User:MaxEnt/shoshin

» First impressions of Wikidata by User:MaxEnt «

Reverse chronology, with newest material at the top.

All widening gyres lead to Rome edit

13 March 2021

In my recent initiative to really learn JavaScript for real this time (beyond hacking 30 lines of code as a stopgap measure every six months), I authored a simple Greasemonkey script that runs on all Wikipedia pages (I'm not currently sourcing this out of my personal userscript, which is also possible, but more public).

My small script makes a simple fetch request to the MediaWiki API on my personal wiki to determine whether I already have a page of the same name as the Wikipedia page I'm currently viewing. Easy enough.

I thought it was working perfectly at this simple task, but I was wrong.

In the case where my personal wiki contains an alias page, but the alias page contains no templates whatsoever, the API does not return an empty array (as Dijkstra would have mandated in response, as "nothing to report" is distinct from "you didn't even ask"); instead the API returns an object with no "template" member whatsoever.

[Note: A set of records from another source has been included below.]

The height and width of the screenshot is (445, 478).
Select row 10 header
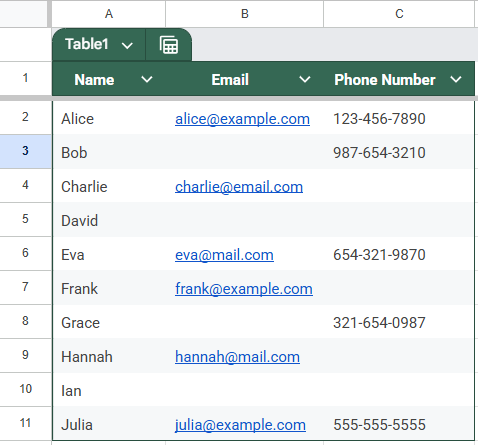pyautogui.click(x=25, y=389)
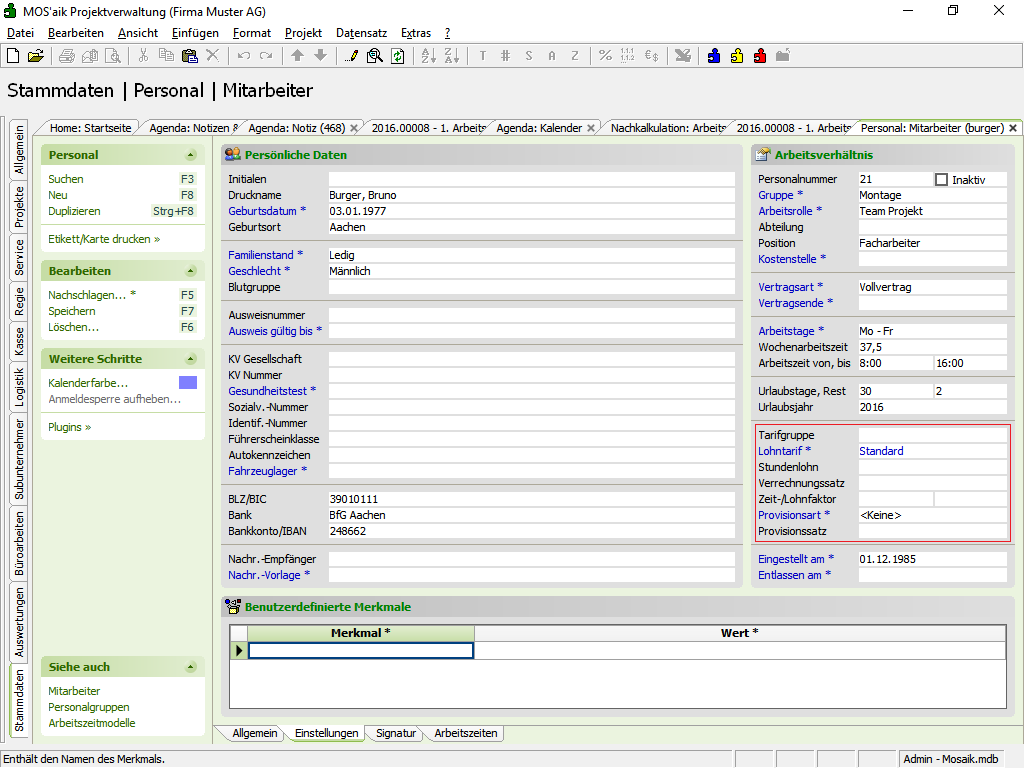Screen dimensions: 1024x768
Task: Click the red person toolbar icon
Action: [x=760, y=56]
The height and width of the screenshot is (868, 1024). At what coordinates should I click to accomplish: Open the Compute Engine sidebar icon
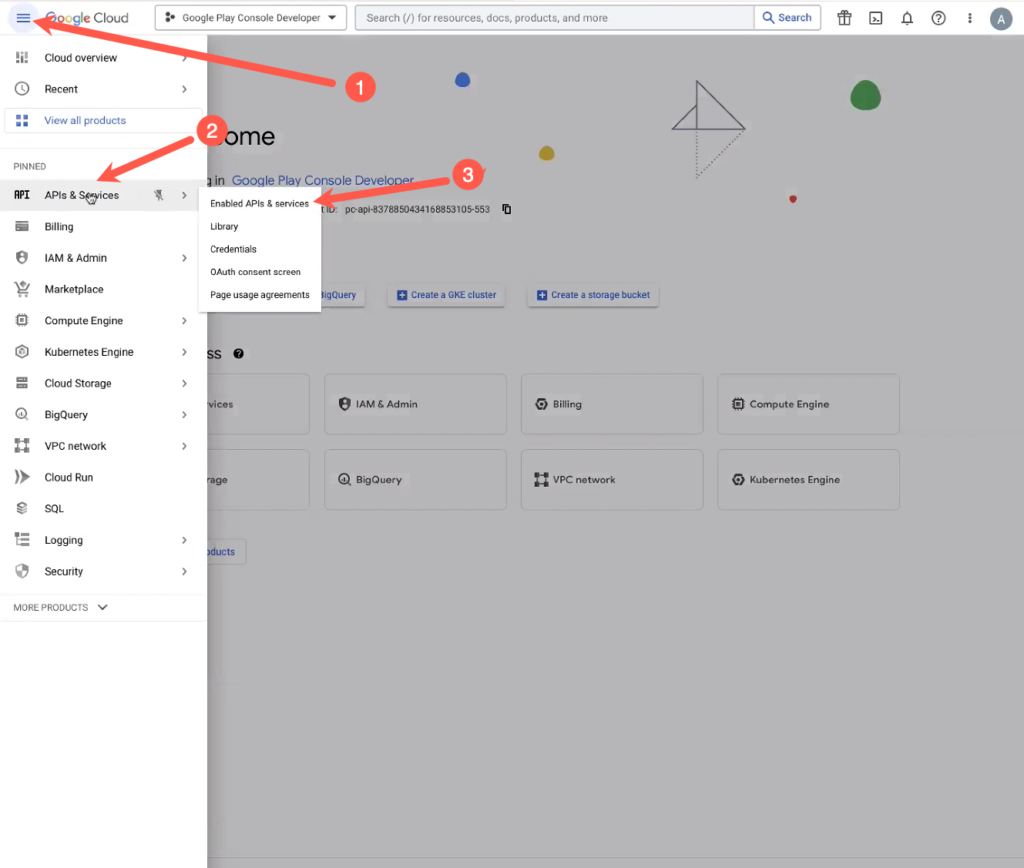pos(24,320)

My code blithely assumed that if I explicitly requested a list of all templates, such a member would surely be present. Weirdly, after attempting to access this non-existent member, none of the rest of my script executes (that I can see with console.log statements), but no error is reported either. It simply fails silently and no magical personal infobox appears.

I can't stand overuse of if/else proceduralism (if you have a hammer, and it swings both ways ...) so rather than layer on the braces, I elected instead to look for the best idiom to add a member that doesn't exist with a chosen default value (in this case the empty array []).

I quickly found a StackExchange page advocating

member_expr = member_expr || default_value;

Whatever happened to the reflexive ||= assignment operator as God and Brian Kernighan (or Kenneth Iverson) would have shaped from a muddy river bank? Too many programmers have a low conception of the ODR, but I digress.

The above syntax was endorsed as idiomatic, except that most programmers use Lodash or underscore.js (those being the ratified Wikidata names) when confronted with this kind of "utility belt" picklette.

Well, I had heard of these, but I was keeping myself confined to liturgical Latin for the first few weeks, without any dang slangifiers.

And the upshot:

  • underscore.js is not much adopted by new projects these days, but remains ubiquitous among large pre-existing projects.
  • Lodash has more current uptake, but only for larger projects, as ES6 now directly provides a large enough subset for smaller projects to eschew the extra complexity of yet another library.

And no, this is not my own callow opinion formed from five minutes on SE. Following this thread, I found the wonkiest post imaginable, by Albert Ziegler of Semmle, which brings high-end data science to the uptake graph for underscore.js and Lodash. Seriously: fitted Markov models and logistic regression analysis alongside big fancy R plots that even I don't know how to make (it's the particular manner of burping one plot from another plot that I've never seen before).

He's doing this to showcase the power of their internal technology: a Datalog spin-off of blurry ontological constituency { SemmleCode, .QL }, this/these being an object-oriented query engine for deduction with support for recursive query (good for attacking Java stack dumps—and I've never seen a large production Java system that wasn't able to stack dump a quarter bog-roll in a single inverse gulp). If someone (or something) has to read those dumps, I'm sure glad it's SemmleCode and not me.

[*] Runaway instantiation in a complex C++ template library can knock Enterprise Java's quarter bog-roll flat for eye-glazing wall-of-text geek Mesmerism, but only at compile time, rather than run time.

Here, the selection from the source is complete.